This might seem to go contrary to how we think game culture should focus itself; the devs make a game and if that game is good it becomes popular. Once a game is popular, everyone talks about it and it carves out a section of the culture for itself, becoming emblazoned on the nerd identity and that seems to be exactly what didn't happen with Rocket. No one remembers him, you don't see him in fan art or on T-shirts with ironic sunglasses above the words "Just keep rollin'" or some nonsense like that; he's all but disappeared like how you slink away after you tell a good joke that nobody got. 

Bad jokes are actually a secret Ninja technique for quickly turning invisible. This is why Michelangelo is clearly the best turtle.
Unfortunate as it is to see quality material get ignored, it's hardly unusual, especially as gaming becomes a wider and more varied beast. As we become bigger, so do the cracks into which so many unsung gems fall and they can fall in for any number of reasons; poor marketing, unfortunate release date, rough around the edges, standout similarities to another title, among a litany of other pratfalls. One or more of these at the wrong time is enough to stop a game dead in its tracks no matter how good it actually is and yes, it happens all the time

There really isn't a more perfect example of how this happens than Psychonauts to the point where it's almost impossible to do one of these articles without at least mentioning it. Since it's release, bomb, and ultimate cult uprising, it's become a sort of very quiet poster child for underrated games everywhere and rightfully so; Psychonauts is a triple-A title with a bizarrely creative concept, fantastically implemented mechanics, a sense of style all its own, and most of all; lots of love. By all rights, it should have been a major success and critics and devs alike were nearly appalled when it just...wasn't. No one bought it. I bought it and none of my friends did. I didn't meet another person who'd played it for years. It just completely and randomly flopped and for the longest time, no one knew why.

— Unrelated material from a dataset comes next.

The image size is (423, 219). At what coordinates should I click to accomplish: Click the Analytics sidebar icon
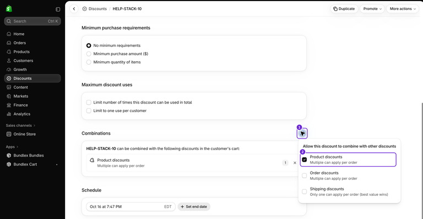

Looking back, if I had to say what went wrong with the release, I'd probably just be better off trying to list what went right which was not a whole lot. Marketing for the game was...not there. At all. It doesn't help that it's already a hard game to explain in ten words or less ("Jump into people's minds, look awesome, and laugh darkly" is about the best I could come up with and even that's not great) but Doublefine, the developer, hardly had enough cash on hand to throw it at some advertising people and publishers Majesco and THQ were exactly confident in such a weird title to do it themselves. Also at the time there was something of a PC recession, PC being where the game was best received. You could buy it for the Xbox but at the time it was all about Halo and Fable and no one really noticed something that didn't involve shooting, slashing, or a combination therof. Because consoles were exploding so brightly and so many (admittedly very good) titles coming out for them, a lot of gamers migrated from the desk to the couch, putting PC gaming back in the nerd niche until we discovered indie development again. 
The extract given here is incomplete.